Rarely, if ever, however, do any consumers receive any actual reward, said C. Steven Baker, the commission’s Midwest region director. Instead of fulfilling the promise of prizes, the Web sites often take consumers through multiple screens asking for more detailed information or getting them to sign up for free trials of product.
Roughly 60 percent of mobile phone users have received one or more spam text messages in the last year, he said, and about 15 percent clicked on the link included in the message.
In the eight federal civil cases filed around the country in recent days, the commission named 29 individuals, most of whom worked for companies that were hired to send the text messages. One of the complaints was filed against the operators of one of the Web sites to which consumers were directed by the messages.

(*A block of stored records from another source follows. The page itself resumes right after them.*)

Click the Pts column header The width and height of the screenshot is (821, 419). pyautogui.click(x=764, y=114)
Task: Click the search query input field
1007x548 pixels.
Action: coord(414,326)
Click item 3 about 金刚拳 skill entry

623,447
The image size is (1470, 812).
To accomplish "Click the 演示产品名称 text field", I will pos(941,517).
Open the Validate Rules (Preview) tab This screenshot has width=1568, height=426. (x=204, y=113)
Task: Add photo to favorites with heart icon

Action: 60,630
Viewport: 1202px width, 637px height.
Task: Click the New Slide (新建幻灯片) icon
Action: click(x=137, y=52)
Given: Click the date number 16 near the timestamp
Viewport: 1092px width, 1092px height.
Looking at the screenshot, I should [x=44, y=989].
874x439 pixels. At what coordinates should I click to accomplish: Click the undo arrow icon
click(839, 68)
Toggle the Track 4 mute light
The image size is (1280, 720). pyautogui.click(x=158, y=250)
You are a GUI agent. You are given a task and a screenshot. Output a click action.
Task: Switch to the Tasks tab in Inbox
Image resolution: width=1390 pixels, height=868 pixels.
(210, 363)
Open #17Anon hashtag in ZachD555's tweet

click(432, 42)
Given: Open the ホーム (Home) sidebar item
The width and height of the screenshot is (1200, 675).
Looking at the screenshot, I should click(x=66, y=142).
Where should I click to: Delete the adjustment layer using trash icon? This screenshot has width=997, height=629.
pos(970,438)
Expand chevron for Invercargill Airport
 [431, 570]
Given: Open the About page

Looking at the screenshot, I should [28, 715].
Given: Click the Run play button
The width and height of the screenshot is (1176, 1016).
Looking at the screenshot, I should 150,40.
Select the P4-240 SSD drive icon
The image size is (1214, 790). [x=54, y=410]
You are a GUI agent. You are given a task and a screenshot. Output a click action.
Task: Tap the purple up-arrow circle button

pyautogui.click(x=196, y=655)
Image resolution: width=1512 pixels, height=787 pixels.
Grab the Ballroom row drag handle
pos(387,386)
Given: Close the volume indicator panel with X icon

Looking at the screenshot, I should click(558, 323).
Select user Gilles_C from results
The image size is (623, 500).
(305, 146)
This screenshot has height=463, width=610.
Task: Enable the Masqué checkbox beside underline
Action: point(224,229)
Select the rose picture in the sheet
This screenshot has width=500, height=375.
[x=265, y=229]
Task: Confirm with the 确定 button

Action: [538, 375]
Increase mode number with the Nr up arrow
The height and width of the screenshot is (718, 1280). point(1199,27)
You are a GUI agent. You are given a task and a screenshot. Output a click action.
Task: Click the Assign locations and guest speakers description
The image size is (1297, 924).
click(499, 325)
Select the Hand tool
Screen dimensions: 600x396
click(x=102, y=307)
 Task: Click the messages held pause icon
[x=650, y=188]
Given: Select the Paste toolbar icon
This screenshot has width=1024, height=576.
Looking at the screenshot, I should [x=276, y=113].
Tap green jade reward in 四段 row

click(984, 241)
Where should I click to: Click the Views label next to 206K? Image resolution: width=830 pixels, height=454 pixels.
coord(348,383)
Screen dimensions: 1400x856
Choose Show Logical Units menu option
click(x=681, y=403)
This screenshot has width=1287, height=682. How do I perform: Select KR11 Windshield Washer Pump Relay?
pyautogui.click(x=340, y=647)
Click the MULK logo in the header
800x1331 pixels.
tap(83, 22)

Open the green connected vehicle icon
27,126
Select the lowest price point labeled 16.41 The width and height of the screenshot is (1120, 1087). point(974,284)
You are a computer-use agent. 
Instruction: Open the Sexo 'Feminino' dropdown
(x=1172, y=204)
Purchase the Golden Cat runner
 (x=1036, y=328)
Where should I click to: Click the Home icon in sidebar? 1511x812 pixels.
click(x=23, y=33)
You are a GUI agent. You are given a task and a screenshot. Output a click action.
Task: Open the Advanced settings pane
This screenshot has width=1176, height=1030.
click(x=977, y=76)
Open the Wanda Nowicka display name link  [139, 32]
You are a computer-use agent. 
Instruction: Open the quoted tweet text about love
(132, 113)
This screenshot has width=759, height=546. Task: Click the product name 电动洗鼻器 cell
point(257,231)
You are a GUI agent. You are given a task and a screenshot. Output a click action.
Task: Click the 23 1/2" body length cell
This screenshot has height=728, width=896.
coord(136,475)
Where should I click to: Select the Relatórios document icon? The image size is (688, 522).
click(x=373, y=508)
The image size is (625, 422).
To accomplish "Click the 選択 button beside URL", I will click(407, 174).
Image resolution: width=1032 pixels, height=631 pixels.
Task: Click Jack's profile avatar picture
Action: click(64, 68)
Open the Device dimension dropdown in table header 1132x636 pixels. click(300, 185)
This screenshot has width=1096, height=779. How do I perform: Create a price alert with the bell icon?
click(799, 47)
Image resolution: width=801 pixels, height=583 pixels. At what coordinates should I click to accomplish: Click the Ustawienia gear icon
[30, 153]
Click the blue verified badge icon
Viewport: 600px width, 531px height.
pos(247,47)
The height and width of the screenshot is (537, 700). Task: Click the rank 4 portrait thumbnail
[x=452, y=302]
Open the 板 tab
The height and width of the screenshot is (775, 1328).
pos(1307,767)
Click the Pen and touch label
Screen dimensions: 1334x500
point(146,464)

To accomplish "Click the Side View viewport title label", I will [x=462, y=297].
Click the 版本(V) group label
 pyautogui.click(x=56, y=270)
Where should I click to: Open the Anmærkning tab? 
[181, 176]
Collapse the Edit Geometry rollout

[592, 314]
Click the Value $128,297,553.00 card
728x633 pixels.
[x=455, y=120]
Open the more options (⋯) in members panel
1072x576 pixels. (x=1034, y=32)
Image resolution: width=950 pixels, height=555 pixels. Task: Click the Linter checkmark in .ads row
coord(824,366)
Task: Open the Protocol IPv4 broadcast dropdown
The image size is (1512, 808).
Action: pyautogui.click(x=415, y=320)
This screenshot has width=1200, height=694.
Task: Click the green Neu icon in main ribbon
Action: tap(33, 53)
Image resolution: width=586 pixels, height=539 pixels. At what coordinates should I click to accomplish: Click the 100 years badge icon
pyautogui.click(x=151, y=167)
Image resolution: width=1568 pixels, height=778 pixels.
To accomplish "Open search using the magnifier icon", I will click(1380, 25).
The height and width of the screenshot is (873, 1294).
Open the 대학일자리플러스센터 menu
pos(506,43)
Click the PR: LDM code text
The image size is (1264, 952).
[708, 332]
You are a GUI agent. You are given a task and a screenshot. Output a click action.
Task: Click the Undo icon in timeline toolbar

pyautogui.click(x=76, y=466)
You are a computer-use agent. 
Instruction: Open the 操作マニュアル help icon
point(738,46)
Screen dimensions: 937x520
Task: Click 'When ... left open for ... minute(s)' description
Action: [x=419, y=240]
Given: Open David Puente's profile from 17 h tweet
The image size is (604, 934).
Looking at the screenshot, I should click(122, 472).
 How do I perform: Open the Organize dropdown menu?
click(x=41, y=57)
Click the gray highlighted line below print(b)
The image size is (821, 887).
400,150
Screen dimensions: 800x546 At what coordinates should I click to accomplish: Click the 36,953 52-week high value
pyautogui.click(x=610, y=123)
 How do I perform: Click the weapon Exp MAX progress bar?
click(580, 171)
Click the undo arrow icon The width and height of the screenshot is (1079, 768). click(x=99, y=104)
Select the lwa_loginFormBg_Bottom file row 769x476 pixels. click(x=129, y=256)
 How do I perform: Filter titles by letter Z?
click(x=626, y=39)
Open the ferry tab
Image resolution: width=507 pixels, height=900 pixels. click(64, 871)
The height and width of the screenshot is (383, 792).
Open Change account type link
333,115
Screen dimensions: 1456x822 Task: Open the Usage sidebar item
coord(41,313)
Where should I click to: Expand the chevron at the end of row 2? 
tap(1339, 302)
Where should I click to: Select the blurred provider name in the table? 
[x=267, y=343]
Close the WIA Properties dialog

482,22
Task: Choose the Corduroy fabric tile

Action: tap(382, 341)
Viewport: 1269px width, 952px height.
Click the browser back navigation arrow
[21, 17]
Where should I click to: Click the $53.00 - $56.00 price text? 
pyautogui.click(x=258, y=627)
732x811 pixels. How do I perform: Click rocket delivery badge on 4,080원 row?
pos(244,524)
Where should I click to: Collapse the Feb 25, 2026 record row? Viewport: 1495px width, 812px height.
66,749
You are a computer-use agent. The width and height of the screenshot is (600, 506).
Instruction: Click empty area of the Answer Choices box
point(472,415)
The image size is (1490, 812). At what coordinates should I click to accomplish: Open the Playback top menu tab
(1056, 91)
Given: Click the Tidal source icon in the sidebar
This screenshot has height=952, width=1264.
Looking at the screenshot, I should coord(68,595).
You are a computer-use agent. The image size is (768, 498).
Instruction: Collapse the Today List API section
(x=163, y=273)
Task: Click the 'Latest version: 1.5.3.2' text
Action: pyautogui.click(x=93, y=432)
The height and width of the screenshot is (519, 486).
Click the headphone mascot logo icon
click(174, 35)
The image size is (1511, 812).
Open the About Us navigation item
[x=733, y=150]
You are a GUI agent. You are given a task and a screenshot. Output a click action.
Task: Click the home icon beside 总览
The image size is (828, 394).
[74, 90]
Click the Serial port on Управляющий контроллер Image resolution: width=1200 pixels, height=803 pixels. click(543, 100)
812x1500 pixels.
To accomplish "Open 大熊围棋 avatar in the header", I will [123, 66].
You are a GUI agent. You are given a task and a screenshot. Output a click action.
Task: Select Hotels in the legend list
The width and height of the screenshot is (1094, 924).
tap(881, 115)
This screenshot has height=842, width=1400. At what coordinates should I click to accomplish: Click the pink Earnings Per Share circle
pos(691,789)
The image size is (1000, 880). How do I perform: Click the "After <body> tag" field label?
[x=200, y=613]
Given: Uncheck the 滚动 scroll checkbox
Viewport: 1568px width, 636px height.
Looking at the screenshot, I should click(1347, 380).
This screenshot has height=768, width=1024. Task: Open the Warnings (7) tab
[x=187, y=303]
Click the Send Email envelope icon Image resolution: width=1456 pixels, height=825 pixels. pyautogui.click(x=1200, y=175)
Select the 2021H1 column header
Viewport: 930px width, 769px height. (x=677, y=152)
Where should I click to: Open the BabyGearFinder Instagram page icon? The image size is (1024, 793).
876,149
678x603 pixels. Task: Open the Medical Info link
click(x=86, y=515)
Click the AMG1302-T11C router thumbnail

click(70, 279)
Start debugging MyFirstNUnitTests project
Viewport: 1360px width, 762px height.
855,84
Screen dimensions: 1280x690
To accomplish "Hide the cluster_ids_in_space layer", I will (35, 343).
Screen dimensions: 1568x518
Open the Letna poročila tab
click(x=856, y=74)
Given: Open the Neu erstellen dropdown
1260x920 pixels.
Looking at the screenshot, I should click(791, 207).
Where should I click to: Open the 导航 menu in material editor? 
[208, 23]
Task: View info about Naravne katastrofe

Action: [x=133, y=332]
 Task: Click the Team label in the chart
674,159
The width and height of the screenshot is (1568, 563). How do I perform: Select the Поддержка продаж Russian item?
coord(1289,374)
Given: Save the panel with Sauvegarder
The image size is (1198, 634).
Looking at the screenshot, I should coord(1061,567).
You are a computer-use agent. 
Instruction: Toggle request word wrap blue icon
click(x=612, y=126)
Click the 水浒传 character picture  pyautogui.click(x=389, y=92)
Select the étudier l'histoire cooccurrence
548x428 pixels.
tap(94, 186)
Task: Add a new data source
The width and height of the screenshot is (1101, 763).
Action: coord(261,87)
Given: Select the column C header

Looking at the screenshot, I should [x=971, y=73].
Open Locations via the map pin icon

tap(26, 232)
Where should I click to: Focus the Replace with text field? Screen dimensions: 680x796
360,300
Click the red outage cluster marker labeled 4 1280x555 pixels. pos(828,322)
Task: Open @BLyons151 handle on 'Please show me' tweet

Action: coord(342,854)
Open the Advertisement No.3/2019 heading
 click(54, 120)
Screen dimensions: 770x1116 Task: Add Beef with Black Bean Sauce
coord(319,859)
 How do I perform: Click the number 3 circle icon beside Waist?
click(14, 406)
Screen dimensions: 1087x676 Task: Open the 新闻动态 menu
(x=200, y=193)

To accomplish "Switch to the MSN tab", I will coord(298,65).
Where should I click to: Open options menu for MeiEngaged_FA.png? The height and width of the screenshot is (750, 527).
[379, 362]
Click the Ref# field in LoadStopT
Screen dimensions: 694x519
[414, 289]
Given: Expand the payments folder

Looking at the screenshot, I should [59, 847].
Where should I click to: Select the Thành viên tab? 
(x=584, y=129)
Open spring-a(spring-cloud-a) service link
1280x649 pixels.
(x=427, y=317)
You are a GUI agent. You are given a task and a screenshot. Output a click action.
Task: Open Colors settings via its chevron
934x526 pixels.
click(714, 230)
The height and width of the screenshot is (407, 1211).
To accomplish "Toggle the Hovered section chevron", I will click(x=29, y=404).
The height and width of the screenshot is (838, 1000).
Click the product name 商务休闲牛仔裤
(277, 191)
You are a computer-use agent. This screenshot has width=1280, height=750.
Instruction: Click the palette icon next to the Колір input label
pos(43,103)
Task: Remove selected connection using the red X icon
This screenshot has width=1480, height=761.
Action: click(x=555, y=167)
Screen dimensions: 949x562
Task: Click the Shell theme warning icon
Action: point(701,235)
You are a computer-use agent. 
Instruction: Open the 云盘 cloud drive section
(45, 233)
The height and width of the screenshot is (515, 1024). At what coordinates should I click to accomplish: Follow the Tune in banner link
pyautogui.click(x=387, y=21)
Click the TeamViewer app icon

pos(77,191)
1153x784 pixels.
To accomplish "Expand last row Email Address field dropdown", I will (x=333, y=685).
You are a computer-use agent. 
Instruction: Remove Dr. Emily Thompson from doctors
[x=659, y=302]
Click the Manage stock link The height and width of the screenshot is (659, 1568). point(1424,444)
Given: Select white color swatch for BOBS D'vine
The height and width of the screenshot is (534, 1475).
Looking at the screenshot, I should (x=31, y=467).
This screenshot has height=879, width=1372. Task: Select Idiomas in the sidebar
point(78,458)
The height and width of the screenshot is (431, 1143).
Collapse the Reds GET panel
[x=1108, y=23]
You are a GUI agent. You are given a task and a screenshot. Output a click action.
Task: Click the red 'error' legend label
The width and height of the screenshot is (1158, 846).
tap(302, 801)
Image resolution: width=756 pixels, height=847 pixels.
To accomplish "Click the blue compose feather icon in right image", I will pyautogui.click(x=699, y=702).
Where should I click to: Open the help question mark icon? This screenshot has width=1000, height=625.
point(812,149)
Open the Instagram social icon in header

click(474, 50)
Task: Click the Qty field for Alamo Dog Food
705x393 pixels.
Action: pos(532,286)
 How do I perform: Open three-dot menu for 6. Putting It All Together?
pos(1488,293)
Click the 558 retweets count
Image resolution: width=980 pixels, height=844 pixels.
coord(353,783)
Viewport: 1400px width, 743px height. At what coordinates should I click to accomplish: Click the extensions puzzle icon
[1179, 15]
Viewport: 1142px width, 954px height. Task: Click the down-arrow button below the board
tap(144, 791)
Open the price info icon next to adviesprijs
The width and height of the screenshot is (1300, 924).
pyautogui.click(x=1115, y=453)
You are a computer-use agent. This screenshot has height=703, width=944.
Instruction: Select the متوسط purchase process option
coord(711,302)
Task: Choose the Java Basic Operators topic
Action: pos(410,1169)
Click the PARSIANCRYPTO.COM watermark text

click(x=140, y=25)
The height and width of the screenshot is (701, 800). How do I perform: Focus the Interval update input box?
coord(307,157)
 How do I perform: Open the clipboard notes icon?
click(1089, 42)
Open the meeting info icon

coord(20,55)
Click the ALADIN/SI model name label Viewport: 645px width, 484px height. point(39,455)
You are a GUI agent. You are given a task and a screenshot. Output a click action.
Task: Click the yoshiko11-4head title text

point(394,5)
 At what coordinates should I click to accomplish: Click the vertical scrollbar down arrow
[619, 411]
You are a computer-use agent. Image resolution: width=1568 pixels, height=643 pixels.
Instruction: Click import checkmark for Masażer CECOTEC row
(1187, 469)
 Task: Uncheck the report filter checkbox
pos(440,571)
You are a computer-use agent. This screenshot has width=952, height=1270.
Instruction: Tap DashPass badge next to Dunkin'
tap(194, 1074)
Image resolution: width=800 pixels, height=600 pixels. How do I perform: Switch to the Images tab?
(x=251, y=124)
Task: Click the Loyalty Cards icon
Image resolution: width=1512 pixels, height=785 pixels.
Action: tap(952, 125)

Among the companies named were Superior Affiliate Management, Rentbro, Appidemic, Verma Holdings, AdvertMarketing, Seaside Building Marketing and SubscriberBASE Holdings.
The companies that send the scam messages frequently change the phone numbers where their spam originates, officials said, making them difficult to track.
The Federal Trade Commission has received at least 50,000 complaints about spam text messages in the last few years, including 20,000 complaints that related to an offer of a free gift. The number of complaints is growing rapidly, however. Mr. Baker said the commission received seven times as many complaints in 2012 as it did in 2011.
Officials advised anyone who receives such a message not to click on any link and not to reply to the message. In particular, they said, do not text STOP or a similar direction back to the sender, as is often advised, because that lets the sender know the phone number is real.
Rather, consumers are requested to forward the text message to 7726, which is a central repository for spam messages that has been set up by the cellphone carriers. The message should then be deleted, the officials said.